En el marco de una fuerte estrategia de seguridad, el Gobierno de Mendoza retomó los operativos para secuestrar celulares en los complejos penitenciarios, incluidos los de Pueblo Diamante y El Cerrito en San Rafael.
Con aval judicial, el Servicio Penitenciario provincial volvió a aplicar el protocolo que prohíbe la tenencia de celulares en contextos de encierro, con el objetivo de reforzar la seguridad y evitar comunicaciones no autorizadas que, en algunos casos, han servido para cometer delitos desde dentro de las cárceles.

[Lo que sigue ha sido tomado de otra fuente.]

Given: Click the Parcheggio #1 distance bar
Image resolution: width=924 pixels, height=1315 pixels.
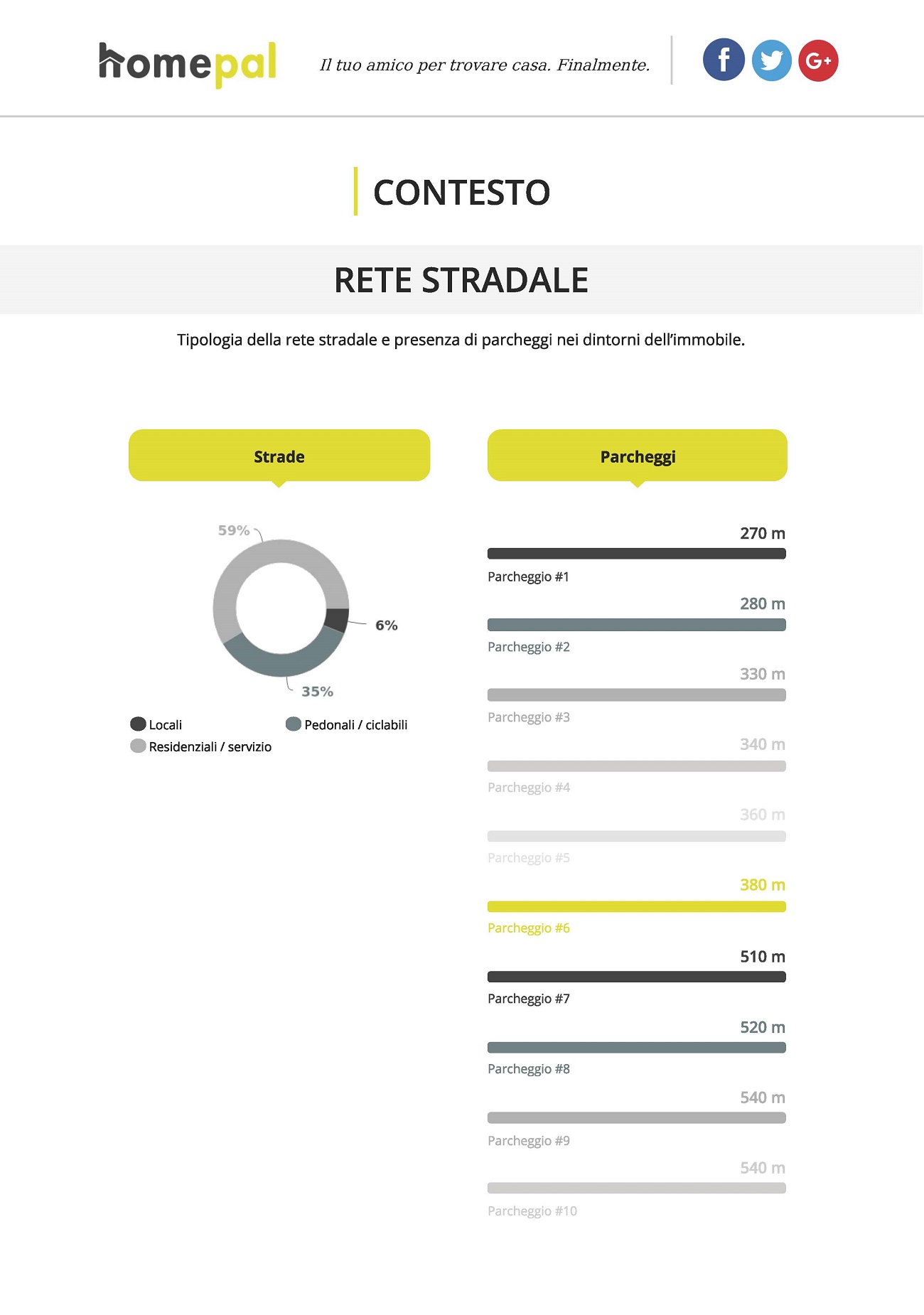Looking at the screenshot, I should pyautogui.click(x=637, y=554).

Como parte de esta política, desde el Ministerio de Seguridad y Justicia, que encabeza Mercedes Rus, confirmaron que se están instalando teléfonos fijos «antivandálicos» en los penales.

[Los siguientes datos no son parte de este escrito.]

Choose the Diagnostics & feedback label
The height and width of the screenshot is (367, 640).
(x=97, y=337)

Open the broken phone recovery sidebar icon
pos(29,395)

Estos dispositivos especiales permitirán llamadas controladas e incluirán un mensaje automático que informa al receptor que la comunicación proviene de un establecimiento penitenciario.
En total, se instalarán 110 teléfonos: 42 en los penales de Boulogne Sur Mer y San Felipe, y otros 68 que estarán distribuidos en cárceles como Almafuerte I y II, además de Pueblo Diamante y El Cerrito en San Rafael.
Para mantener el contacto familiar, los internos cuentan con canales habilitados como visitas semanales presenciales, videollamadas autorizadas previamente (solo en días hábiles y dentro del horario administrativo) y líneas telefónicas para emergencias (limitadas a contactos previamente autorizados).
Desde el Ministerio recordaron que estos cambios buscan reducir riesgos y garantizar comunicaciones seguras, sin eliminar el derecho de los internos a mantener vínculos con sus familiares.